The French president was “increasingly isolating himself in Europe,” Roettgen wrote.
In a video posted on Twitter, US Senator Marco Rubio drew parallels with the conflict in Ukraine, on which Macron hopes to enlist the help of China.
If Europe does not “pick sides between the US and China over Taiwan, then maybe we shouldn’t be picking sides either” on Ukraine, Rubio said.
Pascal Confavreux, spokesman for the French embassy in the US, said that Macron’s comments had been “overinterpreted.”
“The US is our ally with whom we share our values,” Confavreux wrote on Twitter.
The Elysee Palace did not respond to requests for comment.
Meanwhile, the Inter-Parliamentary Alliance on China also criticized Macron for what it called “ill-judged remarks” that sent a signal of “indifference” over Taiwan as it faces increased pressure from China.
The group of cross-parliamentarian politicians expressed “dismay” over Macron’s “ill-judged remarks” in an interview with Politico and Les Echos, saying they “undermine the decades-long commitment of the international community to maintaining peace across the Taiwan Strait.”

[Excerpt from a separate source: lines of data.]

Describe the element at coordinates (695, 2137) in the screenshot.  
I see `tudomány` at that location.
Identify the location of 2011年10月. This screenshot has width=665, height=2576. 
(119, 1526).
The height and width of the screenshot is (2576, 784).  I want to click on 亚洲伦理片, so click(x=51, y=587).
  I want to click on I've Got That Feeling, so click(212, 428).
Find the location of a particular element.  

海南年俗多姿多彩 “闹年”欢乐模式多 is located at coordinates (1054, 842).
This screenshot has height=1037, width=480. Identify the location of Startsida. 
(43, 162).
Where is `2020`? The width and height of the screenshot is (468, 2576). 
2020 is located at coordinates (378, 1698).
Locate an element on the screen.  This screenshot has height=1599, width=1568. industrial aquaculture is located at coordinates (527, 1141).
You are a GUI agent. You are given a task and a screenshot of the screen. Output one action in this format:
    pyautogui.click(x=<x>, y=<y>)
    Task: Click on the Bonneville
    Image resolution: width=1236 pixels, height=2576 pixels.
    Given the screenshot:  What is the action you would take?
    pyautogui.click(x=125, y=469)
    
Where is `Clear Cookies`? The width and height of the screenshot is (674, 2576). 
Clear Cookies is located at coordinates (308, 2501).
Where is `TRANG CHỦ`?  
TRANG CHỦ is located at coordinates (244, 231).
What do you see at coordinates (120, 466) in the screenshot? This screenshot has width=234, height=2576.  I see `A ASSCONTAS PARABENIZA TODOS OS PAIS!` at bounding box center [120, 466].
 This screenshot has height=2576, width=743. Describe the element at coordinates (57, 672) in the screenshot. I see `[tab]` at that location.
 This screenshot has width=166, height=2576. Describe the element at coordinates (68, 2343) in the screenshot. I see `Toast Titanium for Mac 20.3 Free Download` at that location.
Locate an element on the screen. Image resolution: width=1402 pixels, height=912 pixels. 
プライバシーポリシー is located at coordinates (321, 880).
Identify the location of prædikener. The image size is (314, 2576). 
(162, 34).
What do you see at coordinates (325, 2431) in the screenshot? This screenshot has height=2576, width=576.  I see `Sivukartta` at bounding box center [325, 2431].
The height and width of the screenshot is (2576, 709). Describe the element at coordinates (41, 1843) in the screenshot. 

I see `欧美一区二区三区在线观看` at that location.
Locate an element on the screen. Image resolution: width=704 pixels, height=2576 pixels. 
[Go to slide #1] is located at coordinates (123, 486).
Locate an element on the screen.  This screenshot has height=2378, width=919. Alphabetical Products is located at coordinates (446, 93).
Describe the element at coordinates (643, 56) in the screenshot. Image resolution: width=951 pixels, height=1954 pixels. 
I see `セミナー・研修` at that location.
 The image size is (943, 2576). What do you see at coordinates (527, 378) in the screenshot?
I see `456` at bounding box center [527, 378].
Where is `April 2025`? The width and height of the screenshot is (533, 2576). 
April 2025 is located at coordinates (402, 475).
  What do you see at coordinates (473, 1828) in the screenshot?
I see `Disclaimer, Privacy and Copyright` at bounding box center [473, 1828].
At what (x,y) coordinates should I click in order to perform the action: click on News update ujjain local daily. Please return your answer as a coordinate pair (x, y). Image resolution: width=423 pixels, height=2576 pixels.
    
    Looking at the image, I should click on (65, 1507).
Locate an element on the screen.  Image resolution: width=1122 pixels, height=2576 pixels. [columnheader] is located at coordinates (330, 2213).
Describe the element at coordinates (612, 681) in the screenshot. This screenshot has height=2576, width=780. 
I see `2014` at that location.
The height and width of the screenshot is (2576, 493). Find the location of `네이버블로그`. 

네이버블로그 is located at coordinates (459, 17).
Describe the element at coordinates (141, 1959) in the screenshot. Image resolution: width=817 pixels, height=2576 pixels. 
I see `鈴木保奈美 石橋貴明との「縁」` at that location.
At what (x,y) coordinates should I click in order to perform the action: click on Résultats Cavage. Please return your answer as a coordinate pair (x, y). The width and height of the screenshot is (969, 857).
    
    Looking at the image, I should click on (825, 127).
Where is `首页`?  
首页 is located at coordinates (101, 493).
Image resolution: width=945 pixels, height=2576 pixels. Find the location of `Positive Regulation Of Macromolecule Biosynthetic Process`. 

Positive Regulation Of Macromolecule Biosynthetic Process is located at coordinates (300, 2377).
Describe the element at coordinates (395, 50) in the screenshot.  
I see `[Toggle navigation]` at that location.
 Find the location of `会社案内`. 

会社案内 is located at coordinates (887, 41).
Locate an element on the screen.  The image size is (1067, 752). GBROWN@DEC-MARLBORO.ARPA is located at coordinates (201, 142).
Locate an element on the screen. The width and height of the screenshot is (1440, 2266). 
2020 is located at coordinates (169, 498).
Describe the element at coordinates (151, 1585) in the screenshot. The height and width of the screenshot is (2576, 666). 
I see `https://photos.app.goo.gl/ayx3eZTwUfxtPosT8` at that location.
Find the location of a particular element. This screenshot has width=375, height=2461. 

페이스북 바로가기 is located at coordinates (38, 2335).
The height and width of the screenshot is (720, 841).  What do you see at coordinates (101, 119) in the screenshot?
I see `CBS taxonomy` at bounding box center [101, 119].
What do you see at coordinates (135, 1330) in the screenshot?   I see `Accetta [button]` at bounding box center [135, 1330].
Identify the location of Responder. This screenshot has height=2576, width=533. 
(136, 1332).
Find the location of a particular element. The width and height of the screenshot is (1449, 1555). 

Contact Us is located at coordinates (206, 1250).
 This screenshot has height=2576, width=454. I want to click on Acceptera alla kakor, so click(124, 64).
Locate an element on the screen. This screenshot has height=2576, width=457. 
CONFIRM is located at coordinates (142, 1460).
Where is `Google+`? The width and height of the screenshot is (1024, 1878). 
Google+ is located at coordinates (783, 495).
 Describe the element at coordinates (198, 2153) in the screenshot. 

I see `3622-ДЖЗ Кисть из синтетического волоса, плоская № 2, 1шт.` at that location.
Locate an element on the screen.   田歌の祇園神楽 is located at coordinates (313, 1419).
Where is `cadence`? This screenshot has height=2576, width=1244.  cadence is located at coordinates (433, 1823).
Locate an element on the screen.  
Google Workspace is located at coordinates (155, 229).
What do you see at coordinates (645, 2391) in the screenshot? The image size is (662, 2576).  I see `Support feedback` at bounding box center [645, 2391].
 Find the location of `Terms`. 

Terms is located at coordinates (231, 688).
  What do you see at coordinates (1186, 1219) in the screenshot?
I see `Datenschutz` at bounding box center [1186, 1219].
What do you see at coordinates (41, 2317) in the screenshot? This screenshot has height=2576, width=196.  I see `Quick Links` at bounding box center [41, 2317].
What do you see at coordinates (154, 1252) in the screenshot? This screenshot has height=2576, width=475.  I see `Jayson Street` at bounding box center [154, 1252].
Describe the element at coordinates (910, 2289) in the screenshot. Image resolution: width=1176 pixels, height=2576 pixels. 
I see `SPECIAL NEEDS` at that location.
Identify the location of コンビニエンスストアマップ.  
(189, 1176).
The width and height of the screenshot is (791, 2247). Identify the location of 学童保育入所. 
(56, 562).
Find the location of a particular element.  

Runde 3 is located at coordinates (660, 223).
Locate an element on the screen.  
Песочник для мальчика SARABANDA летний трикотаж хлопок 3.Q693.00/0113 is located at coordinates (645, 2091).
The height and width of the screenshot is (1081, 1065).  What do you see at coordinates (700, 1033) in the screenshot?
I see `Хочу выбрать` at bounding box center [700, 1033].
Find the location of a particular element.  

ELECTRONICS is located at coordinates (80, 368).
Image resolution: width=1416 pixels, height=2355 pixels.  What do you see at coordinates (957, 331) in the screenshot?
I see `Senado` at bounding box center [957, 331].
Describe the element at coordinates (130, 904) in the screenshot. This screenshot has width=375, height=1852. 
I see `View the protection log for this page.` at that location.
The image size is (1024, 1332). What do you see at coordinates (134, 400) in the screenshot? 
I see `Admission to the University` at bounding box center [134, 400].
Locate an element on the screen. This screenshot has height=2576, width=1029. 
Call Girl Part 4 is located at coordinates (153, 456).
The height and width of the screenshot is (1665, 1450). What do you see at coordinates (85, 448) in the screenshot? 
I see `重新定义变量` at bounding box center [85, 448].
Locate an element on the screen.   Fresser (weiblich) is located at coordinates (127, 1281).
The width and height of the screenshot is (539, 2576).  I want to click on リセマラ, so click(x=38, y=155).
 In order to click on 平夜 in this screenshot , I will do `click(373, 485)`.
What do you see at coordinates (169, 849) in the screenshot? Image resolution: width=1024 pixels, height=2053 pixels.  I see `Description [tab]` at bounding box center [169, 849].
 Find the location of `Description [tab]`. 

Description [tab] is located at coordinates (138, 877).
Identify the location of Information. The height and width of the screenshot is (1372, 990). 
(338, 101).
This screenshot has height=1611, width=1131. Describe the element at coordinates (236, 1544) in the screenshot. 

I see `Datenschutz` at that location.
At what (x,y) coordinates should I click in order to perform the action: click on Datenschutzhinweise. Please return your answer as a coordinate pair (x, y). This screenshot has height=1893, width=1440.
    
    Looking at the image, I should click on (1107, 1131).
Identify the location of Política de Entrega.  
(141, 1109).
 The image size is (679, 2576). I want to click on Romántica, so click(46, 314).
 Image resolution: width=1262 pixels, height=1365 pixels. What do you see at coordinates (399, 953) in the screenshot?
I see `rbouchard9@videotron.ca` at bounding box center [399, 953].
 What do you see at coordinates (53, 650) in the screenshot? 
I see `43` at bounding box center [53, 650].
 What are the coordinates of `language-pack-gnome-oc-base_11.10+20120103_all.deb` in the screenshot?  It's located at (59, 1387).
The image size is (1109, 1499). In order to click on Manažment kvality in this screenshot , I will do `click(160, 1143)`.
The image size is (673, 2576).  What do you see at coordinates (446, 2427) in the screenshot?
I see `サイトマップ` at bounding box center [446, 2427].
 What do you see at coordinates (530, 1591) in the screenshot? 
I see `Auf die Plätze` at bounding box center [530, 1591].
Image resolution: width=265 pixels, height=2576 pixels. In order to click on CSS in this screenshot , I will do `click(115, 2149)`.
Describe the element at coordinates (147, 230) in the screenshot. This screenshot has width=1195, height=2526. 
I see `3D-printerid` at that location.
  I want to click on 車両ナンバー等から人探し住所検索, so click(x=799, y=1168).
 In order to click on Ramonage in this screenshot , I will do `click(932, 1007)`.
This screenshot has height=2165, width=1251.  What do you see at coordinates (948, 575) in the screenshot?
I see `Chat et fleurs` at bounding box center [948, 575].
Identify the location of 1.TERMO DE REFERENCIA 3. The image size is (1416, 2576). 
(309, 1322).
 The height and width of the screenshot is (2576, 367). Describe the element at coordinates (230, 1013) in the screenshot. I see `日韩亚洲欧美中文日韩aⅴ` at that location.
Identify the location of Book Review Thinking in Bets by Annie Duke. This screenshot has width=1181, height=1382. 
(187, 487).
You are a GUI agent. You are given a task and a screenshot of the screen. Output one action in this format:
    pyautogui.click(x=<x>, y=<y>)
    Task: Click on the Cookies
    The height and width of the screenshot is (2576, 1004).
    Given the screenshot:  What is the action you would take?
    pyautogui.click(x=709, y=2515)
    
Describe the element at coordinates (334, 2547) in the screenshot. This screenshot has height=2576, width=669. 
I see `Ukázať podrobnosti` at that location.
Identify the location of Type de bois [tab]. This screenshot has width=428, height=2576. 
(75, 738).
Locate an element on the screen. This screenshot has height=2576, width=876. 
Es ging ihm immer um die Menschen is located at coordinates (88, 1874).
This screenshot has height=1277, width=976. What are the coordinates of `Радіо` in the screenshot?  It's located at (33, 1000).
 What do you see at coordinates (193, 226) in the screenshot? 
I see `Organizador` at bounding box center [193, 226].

The alliance said that Macron’s comments were “severely out of step with the feeling across Europe’s legislatures and beyond.”
Macron does “not speak for Europe,” it said in a statement, adding that it would continue to urge democratic governments to “do everything possible to ensure that Beijing’s aggressive stance towards Taiwan receives the hostile reception it deserves from the international community.”
Thirty-eight parliamentarians signed the statement, said the alliance, an unofficial organization that includes more than 200 lawmakers from 27 legislatures.
In Taipei, the Ministry of Foreign Affairs said in a statement that it would contact French authorities soon to ascertain “the meaning of Macron’s remarks” in the interview.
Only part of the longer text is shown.